Let’s quickly review a few of those techniques.
Intaglio printing at your finger tips
Intaglio is a technique going back to the 15th century, creating a distinctive visual and tactile effect. It creates latent images that can only be seen at a particular angle. This unique effect is very difficult for counterfeiters to replicate: it requires specialized skills and dedicated equipment. Additionally, the Intaglio print has a distinctive feel to it and can be easily checked, simply by running a finger over the printed page.
There’s plenty of life left in the watermark
Another commonly used technique coming from banknotes is the watermark, a picture incorporated in the paper during its manufacturing. Watermarks are probably the most widely recognized security features of banknotes. They are best viewed by holding the document up to the light, or shining one through the paper, as the image appears as various shades of light and dark, caused by density variations in the paper. The watermark remains a key element of passport design.
Bank on see-through
‘See-through’ registration is a design motif made up of two parts. One image is printed on the front, the other in precise register on the reverse of the data page/visa page. Under transmitted light, both images become visible, creating a complete element. It is an effective protection against copying, since it requires a specific machine that is sold only to high security printers.

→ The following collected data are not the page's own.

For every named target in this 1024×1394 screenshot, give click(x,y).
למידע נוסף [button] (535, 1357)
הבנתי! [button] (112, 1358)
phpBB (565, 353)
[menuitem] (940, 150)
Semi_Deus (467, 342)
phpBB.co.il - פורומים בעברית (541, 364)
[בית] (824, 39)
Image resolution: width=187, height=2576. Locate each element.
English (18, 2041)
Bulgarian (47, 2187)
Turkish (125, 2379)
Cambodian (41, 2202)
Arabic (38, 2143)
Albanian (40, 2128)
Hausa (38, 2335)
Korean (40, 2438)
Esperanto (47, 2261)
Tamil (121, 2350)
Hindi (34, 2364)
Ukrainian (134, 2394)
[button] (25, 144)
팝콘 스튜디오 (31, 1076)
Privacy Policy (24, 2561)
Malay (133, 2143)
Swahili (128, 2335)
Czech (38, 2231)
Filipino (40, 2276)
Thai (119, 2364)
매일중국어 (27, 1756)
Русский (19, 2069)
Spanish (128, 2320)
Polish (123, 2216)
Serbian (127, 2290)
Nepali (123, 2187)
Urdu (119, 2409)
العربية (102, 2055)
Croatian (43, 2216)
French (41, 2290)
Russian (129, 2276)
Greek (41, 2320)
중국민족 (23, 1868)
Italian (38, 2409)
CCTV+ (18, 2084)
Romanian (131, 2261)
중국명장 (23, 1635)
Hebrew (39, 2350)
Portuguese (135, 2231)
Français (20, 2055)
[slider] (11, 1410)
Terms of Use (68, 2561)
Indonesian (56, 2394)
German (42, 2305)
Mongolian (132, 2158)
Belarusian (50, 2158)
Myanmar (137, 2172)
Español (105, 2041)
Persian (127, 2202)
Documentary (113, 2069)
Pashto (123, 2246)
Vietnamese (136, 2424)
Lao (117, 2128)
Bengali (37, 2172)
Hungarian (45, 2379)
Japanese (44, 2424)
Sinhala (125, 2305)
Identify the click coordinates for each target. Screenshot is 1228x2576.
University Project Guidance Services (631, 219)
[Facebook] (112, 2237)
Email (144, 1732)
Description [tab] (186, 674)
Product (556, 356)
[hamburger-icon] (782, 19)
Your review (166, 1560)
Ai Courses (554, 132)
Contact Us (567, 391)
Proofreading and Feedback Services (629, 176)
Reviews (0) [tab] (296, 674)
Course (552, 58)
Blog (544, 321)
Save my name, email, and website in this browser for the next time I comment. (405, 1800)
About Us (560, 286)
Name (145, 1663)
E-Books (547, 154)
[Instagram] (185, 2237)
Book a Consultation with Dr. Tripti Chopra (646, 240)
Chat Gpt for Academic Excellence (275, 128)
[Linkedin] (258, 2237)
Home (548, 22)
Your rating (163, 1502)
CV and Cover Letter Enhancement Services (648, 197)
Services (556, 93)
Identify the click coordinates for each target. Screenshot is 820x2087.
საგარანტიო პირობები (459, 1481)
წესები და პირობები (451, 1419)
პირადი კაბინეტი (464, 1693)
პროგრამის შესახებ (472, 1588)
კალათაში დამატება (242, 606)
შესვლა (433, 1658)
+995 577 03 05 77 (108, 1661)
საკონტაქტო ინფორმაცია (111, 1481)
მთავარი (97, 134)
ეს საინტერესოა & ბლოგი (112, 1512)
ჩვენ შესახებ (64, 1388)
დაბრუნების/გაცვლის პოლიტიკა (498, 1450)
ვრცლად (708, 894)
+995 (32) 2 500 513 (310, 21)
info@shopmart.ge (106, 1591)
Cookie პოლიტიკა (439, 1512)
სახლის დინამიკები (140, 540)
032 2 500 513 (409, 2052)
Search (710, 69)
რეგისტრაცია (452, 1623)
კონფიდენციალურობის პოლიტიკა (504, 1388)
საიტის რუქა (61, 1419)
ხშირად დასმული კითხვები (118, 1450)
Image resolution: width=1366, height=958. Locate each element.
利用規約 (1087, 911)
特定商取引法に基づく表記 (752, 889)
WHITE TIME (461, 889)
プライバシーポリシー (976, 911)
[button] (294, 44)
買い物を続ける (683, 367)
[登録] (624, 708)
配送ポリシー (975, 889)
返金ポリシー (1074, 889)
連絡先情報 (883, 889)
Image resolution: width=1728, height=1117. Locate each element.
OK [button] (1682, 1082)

This enables printing simultaneously on both sides of the paper. Counterfeiters, in contrast, will need to print one side of a page before flipping it over and printing on the reverse. This results in a blurry image – fraudsters simply cannot achieve a perfect alignment with the equipment that is available to them. A good example of this security feature in action can be seen in Canadian banknotes.
A not so common thread
Security threads are a common feature in banknotes and are sometimes used in passports as well (see the picture from a Swedish passport below where a plane is moving when tilted). Just like those used in banknotes, these are embedded directly into the paper during manufacturing. They can be made from either plastic or metal, with customer-specific designs, and covered by the paper or “windowed” (i.e. visible on the surface of the window at regular intervals). Some advanced threads feature a visual effect whereby images are seen to be moving, when the thread is tilted.
The need for training
All the security features in the world are for nothing if the immigration officers can’t tell a false watermark or thread from a real one. In fact, in the UAE over 1,700 trained first-line officers pride themselves on their ability to accurately assess paper-based features such as watermarks.
Next time you look at your passport, take a look at some of those features I have described. Hold a visa page through the light to admire the watermark, run a finger over the Intaglio to feel the ink, appreciate the craftsmanship required to create such wonderful elements to protect our passports.